As this blog has noted before, the popular vote is a flawed metric because the number of people who participate in caucuses is much smaller than the number of people who vote in primaries. But let’s set that objection aside. What’s the logic undergirding Clinton’s claim?  

1) If you count the vote in all primaries and caucuses sanctioned by the Democratic National Committee, Obama leads by about 552,000 votes, according to an estimate by Real Clear Politics.

2) If you add in Florida, whose primary was not DNC-sanctioned, and where the candidates agreed not to campaign, Obama’s lead drops to 257,000.

3) If you further add in Michigan, whose primary was not DNC-sanctioned, where candidates agreed not to campaign, and where Obama’s name did not appear on the ballot , then Clinton leads by 71,000.

But:  

4) In Michigan, “uncommitted” received 40 percent of the vote, which seems kind of high. If we count Michigan’s 238,000 uncommitteds for Obama, then he leads by 167,000. Presumably the Clinton campaign isn’t making this final calculation.
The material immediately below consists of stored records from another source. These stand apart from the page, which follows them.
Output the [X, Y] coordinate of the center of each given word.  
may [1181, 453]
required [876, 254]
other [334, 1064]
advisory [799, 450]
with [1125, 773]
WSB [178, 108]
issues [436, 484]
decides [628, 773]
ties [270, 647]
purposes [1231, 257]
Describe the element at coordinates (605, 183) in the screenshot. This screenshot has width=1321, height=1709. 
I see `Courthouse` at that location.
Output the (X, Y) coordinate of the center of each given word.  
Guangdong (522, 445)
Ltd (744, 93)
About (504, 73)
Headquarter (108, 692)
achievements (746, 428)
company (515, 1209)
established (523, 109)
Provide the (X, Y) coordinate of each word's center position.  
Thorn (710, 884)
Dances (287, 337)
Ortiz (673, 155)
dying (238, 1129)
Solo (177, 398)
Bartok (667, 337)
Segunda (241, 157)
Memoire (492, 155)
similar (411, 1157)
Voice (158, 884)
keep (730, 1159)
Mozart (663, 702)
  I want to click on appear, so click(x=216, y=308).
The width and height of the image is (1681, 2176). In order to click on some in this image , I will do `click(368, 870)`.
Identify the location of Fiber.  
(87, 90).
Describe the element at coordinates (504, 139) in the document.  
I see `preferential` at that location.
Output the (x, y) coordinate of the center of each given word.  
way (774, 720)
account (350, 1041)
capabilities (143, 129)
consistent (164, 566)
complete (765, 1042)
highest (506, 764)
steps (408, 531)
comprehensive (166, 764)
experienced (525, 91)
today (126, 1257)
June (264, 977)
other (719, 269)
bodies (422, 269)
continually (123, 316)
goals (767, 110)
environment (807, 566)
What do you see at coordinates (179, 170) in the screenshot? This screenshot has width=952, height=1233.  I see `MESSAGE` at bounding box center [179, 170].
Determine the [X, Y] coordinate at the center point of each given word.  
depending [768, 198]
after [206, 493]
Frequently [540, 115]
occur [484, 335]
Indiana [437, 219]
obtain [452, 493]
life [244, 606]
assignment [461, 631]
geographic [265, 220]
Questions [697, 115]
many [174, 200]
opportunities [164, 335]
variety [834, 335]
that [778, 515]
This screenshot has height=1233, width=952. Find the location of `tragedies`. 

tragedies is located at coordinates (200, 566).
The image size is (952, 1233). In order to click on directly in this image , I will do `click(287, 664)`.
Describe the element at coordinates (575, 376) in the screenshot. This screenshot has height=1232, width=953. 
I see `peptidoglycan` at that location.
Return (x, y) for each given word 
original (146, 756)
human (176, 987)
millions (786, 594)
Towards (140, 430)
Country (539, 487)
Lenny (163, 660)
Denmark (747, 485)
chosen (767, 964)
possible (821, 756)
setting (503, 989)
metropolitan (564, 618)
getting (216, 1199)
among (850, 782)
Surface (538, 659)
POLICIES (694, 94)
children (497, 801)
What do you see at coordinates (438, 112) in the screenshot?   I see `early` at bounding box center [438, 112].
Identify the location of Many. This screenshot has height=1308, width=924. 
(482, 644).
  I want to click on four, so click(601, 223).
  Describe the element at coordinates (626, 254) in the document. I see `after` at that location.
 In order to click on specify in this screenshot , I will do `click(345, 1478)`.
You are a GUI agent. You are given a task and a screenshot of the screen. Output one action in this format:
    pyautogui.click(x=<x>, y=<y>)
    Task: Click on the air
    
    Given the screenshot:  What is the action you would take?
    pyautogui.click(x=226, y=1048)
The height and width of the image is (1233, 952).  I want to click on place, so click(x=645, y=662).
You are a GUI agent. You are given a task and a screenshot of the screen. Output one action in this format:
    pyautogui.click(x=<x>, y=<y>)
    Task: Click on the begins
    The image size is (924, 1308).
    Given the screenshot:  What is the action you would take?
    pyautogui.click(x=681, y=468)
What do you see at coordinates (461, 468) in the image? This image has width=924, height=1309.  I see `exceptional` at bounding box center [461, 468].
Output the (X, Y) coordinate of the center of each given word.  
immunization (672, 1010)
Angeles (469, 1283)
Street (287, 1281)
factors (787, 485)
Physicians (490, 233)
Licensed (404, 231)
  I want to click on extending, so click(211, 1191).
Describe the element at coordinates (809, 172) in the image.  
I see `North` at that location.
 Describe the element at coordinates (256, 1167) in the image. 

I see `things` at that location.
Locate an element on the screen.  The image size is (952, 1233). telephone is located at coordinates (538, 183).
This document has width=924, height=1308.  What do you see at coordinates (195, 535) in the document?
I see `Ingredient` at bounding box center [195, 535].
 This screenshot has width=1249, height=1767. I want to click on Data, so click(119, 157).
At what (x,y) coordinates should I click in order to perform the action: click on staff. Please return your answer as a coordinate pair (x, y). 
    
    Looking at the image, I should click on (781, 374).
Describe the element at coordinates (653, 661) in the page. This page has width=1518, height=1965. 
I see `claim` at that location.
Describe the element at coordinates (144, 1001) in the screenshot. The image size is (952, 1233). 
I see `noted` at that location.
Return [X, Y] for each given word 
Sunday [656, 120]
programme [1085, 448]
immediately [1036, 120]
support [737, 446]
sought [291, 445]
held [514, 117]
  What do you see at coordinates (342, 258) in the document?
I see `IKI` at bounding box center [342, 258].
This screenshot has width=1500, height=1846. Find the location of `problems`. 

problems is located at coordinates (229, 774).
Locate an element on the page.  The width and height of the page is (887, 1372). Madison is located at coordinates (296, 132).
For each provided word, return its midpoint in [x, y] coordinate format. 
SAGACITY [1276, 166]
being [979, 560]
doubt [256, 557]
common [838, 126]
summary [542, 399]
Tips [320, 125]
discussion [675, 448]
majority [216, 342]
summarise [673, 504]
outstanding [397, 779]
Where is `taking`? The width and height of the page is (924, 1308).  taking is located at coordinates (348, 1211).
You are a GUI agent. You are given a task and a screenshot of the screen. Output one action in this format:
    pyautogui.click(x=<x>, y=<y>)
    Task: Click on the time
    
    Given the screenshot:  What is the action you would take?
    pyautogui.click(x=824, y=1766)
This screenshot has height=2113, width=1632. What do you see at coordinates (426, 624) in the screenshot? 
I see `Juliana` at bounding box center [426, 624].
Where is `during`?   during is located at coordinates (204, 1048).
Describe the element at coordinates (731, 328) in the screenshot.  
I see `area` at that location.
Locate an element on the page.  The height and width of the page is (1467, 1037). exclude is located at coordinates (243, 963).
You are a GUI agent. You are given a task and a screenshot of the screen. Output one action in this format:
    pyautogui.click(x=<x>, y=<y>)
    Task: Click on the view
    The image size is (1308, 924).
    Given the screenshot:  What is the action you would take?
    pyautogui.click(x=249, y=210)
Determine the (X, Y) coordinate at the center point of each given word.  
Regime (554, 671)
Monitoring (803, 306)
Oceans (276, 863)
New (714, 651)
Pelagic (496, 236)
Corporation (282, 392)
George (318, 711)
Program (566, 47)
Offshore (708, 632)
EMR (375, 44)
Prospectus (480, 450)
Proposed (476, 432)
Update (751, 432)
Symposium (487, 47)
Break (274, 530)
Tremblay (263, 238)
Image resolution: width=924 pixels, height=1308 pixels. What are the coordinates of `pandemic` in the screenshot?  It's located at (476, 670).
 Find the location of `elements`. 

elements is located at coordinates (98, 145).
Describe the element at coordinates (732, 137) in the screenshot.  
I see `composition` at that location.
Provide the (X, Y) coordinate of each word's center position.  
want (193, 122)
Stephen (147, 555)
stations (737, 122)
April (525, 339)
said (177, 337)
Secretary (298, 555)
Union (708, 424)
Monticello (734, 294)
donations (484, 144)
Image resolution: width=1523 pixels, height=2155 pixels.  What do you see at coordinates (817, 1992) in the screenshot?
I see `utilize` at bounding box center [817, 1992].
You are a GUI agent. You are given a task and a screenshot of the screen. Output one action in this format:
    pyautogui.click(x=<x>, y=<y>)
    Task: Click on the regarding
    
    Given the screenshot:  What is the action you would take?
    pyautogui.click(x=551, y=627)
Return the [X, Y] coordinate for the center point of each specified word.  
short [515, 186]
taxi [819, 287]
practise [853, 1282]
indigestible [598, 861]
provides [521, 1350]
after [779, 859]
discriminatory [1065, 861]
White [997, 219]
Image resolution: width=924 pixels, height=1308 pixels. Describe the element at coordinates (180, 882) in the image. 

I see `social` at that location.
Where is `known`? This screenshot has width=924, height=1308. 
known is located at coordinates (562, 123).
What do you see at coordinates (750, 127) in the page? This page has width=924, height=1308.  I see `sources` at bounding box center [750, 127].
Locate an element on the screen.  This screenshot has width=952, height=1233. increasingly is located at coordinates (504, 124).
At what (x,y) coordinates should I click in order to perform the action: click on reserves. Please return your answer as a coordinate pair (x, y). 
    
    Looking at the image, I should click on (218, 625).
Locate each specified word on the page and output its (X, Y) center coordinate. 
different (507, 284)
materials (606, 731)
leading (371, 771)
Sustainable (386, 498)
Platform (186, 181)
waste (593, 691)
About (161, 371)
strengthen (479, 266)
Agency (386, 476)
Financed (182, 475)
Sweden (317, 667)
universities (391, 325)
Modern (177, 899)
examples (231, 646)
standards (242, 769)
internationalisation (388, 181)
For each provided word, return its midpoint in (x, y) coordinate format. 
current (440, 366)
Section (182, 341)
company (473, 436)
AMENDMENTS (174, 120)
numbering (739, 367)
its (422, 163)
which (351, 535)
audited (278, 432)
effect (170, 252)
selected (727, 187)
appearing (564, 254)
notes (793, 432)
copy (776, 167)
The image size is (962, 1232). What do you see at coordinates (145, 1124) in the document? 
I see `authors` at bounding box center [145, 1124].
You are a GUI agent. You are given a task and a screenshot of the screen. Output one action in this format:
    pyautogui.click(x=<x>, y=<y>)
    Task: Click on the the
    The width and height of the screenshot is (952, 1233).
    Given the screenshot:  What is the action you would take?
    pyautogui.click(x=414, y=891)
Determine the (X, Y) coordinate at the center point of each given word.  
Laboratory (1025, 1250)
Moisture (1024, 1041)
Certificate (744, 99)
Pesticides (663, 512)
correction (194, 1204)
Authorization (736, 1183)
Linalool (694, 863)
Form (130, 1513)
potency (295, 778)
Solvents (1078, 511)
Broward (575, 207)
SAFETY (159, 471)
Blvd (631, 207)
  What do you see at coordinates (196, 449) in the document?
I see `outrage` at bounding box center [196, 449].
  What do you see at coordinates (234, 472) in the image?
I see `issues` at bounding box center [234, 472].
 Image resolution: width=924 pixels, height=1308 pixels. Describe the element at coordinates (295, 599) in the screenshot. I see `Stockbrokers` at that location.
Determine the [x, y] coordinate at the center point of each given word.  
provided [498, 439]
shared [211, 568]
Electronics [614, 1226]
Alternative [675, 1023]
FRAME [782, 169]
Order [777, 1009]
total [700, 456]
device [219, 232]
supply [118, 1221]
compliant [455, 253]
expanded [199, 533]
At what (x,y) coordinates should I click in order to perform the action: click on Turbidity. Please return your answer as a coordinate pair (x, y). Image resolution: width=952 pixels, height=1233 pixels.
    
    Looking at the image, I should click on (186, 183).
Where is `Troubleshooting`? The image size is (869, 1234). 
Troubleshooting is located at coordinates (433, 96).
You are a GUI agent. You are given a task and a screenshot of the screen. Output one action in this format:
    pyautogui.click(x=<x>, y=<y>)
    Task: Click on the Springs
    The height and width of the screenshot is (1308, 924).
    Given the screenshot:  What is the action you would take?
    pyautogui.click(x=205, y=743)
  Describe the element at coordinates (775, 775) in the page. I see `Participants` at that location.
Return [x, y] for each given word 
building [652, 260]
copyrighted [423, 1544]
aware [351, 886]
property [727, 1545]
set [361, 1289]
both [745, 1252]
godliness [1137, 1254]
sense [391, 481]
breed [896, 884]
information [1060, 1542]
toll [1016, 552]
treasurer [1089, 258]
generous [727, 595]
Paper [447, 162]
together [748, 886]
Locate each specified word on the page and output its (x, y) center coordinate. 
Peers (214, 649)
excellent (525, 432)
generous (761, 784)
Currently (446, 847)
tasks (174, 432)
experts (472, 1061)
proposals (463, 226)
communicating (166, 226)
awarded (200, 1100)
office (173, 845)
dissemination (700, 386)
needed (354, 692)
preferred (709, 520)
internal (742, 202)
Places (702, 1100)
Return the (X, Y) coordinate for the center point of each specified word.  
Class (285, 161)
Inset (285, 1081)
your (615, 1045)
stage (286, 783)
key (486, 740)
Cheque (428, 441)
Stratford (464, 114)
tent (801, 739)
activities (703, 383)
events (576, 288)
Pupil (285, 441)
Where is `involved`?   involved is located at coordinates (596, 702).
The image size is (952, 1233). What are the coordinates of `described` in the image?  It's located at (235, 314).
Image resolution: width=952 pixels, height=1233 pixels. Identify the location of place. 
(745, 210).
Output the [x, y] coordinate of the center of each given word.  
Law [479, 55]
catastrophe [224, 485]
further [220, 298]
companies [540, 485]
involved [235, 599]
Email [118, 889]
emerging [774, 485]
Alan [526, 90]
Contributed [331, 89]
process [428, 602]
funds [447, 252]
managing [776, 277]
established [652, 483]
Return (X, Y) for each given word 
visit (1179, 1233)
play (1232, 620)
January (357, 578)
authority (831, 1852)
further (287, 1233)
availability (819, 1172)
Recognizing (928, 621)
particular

In the past, though, her camp has explained away the embarrassingly large proportion of Michigan uncommitteds—remember, Clinton was the only major candidate on the ballot— by pointing out that Obama’s Michigan supporters urged primary voters to pull the lever for “uncommitted.” Indeed, on May 10 Clinton spokesman Howard Wolfson said Clinton would be willing to give Obama all the Michigan uncommitteds , provided Obama dropped his opposition to seating Michigan and Florida.

Hendrik Hertzberg of the New Yorker , a strong proponent of the popular-vote metric, has argued that if you’re going to count Michigan, you have to take this last step. (Incidentally, Hertzberg later discovered that his own calculations understated Obama’s support.)

5 ) An additional variable is whether you count all the caucuses. Four caucus states—Iowa, Nevada, Maine, and Washington— never reported their popular votes. So the calculations above are based on estimates. If you don’t count these estimates, Clinton’s 71,000 lead rises to 181,000 votes .

6 ) But isn’t it inconsistent to argue for enfranchising Florida and Michigan while simultaneously disenfranchising Iowa, Nevada, Maine, and Washington? Yes, that’s inconsistent. So let’s disenfranchise Florida and Michigan in addition to the four caucus states. That gives the popular vote lead back to Obama by 442,000.

7 ) OK, now let’s put Florida and Michigan back in but give Obama the Michigan uncommitteds, per Hertzberg’s recommendation and Wolfson’s May 10 comment. That also gives the popular vote lead back to Obama, this time by about 57,000.